Within the entries below, the lines from the one with "Viewport: 462px width, 474px" through the one with "Collapse the Video" are to be set down exactly, both ends kept.

Dataset records:
"""
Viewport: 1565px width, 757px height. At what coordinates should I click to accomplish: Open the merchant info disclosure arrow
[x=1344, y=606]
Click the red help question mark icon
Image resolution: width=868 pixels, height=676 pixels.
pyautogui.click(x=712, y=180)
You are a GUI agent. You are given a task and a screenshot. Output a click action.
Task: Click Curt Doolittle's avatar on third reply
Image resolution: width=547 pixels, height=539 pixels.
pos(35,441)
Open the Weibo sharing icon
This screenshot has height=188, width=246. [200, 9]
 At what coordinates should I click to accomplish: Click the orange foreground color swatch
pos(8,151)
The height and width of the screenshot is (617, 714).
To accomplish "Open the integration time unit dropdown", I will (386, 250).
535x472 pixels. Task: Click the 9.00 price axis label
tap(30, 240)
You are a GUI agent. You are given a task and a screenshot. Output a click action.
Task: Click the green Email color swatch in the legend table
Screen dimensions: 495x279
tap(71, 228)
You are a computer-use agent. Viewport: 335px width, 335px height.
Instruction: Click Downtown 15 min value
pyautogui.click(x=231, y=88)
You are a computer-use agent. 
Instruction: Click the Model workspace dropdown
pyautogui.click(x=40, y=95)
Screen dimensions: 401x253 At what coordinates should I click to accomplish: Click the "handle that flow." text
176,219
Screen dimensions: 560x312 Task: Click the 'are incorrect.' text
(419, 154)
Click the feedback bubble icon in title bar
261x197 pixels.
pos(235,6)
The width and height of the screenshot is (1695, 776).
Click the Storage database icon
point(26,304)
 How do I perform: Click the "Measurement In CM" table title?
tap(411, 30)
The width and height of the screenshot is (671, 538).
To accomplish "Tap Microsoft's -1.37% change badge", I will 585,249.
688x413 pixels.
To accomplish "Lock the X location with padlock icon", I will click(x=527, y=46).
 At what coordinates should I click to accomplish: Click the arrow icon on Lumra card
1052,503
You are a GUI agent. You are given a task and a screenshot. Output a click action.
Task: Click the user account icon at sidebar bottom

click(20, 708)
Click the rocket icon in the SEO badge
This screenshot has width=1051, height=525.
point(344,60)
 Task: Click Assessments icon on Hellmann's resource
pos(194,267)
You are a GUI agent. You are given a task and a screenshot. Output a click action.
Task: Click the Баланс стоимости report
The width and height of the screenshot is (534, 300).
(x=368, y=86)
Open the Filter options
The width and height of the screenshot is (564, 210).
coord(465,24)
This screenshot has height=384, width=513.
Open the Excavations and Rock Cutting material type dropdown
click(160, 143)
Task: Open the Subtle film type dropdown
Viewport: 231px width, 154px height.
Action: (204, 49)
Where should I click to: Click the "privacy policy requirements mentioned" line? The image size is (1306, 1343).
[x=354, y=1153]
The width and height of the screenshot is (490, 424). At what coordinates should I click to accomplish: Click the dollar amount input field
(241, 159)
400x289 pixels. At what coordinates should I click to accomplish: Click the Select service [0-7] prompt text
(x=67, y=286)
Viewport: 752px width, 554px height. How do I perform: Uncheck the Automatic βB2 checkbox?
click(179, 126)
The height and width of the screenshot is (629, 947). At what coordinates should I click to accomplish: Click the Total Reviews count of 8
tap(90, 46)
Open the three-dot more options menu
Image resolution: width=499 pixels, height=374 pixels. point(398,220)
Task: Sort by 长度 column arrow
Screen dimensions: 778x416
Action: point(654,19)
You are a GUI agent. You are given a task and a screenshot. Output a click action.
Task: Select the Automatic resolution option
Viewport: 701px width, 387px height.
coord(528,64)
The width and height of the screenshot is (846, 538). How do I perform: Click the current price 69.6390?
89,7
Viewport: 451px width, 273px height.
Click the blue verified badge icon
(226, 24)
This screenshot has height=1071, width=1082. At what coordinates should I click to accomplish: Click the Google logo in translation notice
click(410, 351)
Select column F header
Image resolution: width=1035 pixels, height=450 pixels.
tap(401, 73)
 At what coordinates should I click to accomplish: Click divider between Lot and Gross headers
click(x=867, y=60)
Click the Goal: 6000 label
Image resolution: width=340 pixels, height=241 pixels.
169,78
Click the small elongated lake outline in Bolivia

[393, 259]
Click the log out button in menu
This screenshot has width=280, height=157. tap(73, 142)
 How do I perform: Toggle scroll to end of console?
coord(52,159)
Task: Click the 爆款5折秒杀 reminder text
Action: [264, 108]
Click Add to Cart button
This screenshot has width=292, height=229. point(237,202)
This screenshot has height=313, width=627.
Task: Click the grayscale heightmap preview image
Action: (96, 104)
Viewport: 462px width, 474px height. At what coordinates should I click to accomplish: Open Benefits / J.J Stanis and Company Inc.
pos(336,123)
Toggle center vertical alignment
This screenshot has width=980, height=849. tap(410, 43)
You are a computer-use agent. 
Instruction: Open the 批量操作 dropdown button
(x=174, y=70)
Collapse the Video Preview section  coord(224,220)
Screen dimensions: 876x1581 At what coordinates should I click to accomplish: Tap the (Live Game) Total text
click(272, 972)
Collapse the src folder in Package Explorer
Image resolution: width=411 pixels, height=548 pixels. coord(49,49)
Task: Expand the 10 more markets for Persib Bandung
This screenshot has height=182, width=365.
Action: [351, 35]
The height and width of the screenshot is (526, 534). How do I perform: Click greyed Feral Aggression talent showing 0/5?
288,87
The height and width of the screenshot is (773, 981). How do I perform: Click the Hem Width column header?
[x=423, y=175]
"""
- _Finished exercise_
Viewport: 462px width, 474px height. At what coordinates should I click to accomplish: Open Benefits / J.J Stanis and Company Inc.
pos(336,123)
Toggle center vertical alignment
This screenshot has width=980, height=849. tap(410, 43)
You are a computer-use agent. 
Instruction: Open the 批量操作 dropdown button
(x=174, y=70)
Collapse the Video Preview section  coord(224,220)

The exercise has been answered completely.